-------- Sezione del documento

Napoli ai tempi del coronavirus

La città densa dove ci si mescola tra il sangue versato e il contagio temuto

napoli ai tempi del coronavirus
Napoli.  

Piove su Napoli, una pioggia che molti sperano sia quella manzoniana capace di pulire, di purificare, di portare via la peste ma che semplicemente la rende solo più triste. 

La città è spaventata, presa da qualcosa che non è definibile come psicosi perché è più profonda.
A Napoli si vive sempre a contatto con l’altro, dove le vite altrui ti entrano in casa anche se ti blindi dentro. La densità abitativa qui è umanità, sono i suoni che si mischiano ai rumori, è l’aroma e il fetore che si mescolano. In questa realtà urbana sovraffollata le esperienze si intrecciano senza alcun filo logico ma seguendo un copione improvvisato che risponde a quell’anarchia vivace di questa terra da sempre precaria.

Napoli, la città di passaggio, che ha fatto degli attraversamenti la sua forza, della miscela la sua storia, del mischiarsi la sua cultura, oggi si sente fuori posto, in un mondo dove non si può più toccare, dove gli abbracci sono vietati e il metro è diventato l’unità di misura del rapporto umano. 

Nella città degli opposti, dove il padre di un ragazzino di 15 anni ucciso mentre faceva una rapina, manifesta la solidarietà alle forze dell’ordine davanti alla caserma Pastrengo, oggetto di un attacco camorristico, l’euforia non è un tratto genetico ma una conseguenza di quel perenne movimento di quel continuo strusciarsi, di quell’inarrestabile e frenetico spostamento che ha reso queste strade e questi vicoli luoghi creativi nel bene e nel male.

In questa realtà il coronavirus colpisce nel profondo l’essenza della città, quel continuo rapporto tra pieno e vuoto, tra luci e bui, tra bellezza e orrore.

----------------
-------- Voci fornite

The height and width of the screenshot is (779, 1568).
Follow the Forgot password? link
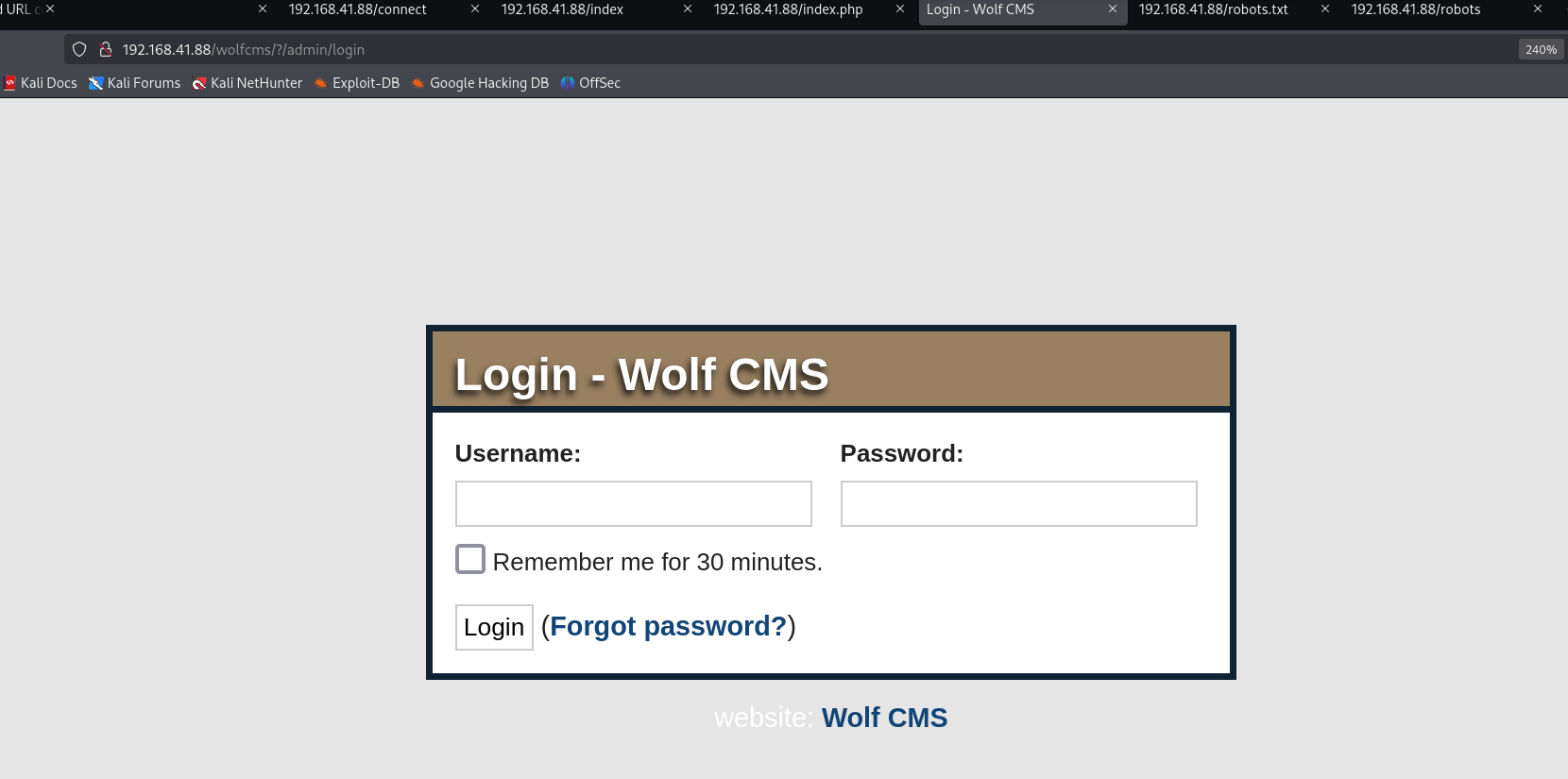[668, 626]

----------------
-------- Voci fornite

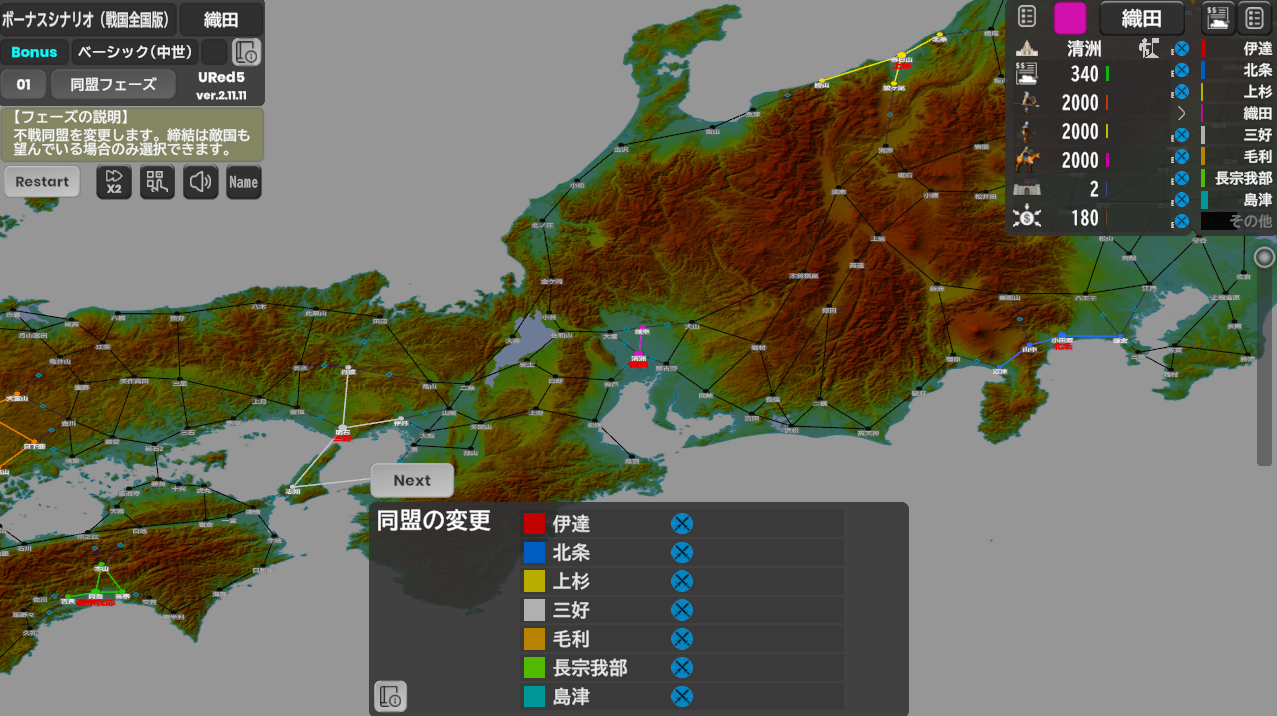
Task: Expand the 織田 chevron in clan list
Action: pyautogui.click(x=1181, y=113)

----------------

- _Esercizi proposti_:
- 1) Cita il testo su Napoli ai tempi del coronavirus da “Nella città degli” fino a “bellezza e orrore.”, compreso.
- 2) Come prosegue il testo su Napoli ai tempi del coronavirus dopo la sua ultima frase? Continualo.

- _Risposte fornite_:
- 1)
Nella città degli opposti, dove il padre di un ragazzino di 15 anni ucciso mentre faceva una rapina, manifesta la solidarietà alle forze dell’ordine davanti alla caserma Pastrengo, oggetto di un attacco camorristico, l’euforia non è un tratto genetico ma una conseguenza di quel perenne movimento di quel continuo strusciarsi, di quell’inarrestabile e frenetico spostamento che ha reso queste strade e questi vicoli luoghi creativi nel bene e nel male.

In questa realtà il coronavirus colpisce nel profondo l’essenza della città, quel continuo rapporto tra pieno e vuoto, tra luci e bui, tra bellezza e orrore.

- 2)
Napoli oggi, dopo una settimana di confusione, di ammuina, di concorsoni, di chiusure, di paure, di sangue, di quarantene e isolamenti, riposa e pensa a come tornare a respirare. Sopra la città aleggiano, senza scalfire la vita reale, le polemiche, le strategie politiche, gli errori, le ordinanze tardive, i decreti arrivati a cose fatte, le separazioni e le alleanze.  

Per la prima volta siamo stati noi il nord ed erano gli altri gli appestati e per la prima volta l’Italia ha dimostrato di poter essere solidale, per la prima volta una curva in uno stadio non ha urlato “lavali con l’amuchina” ma ha espresso solidarietà a chi vive un incubo, senza invocare terremoti e senza tirare in ballo le mascherine.

Per la prima volta ci si è riconosciuti nel dolore degli altri o così è sembrato, nonostante i titoli di Libero e le squallide affermazioni razziste di qualcuno. 

Questa Napoli spaventata dal virus, sporcata dal sangue dell’ennesimo dramma criminale e costretta a non potersi strusciare ha dato ancora una volta una lezione di umanità sulla quale va ricostruita una città da riscoprire per riconsegnarle il posto che merita nel mondo.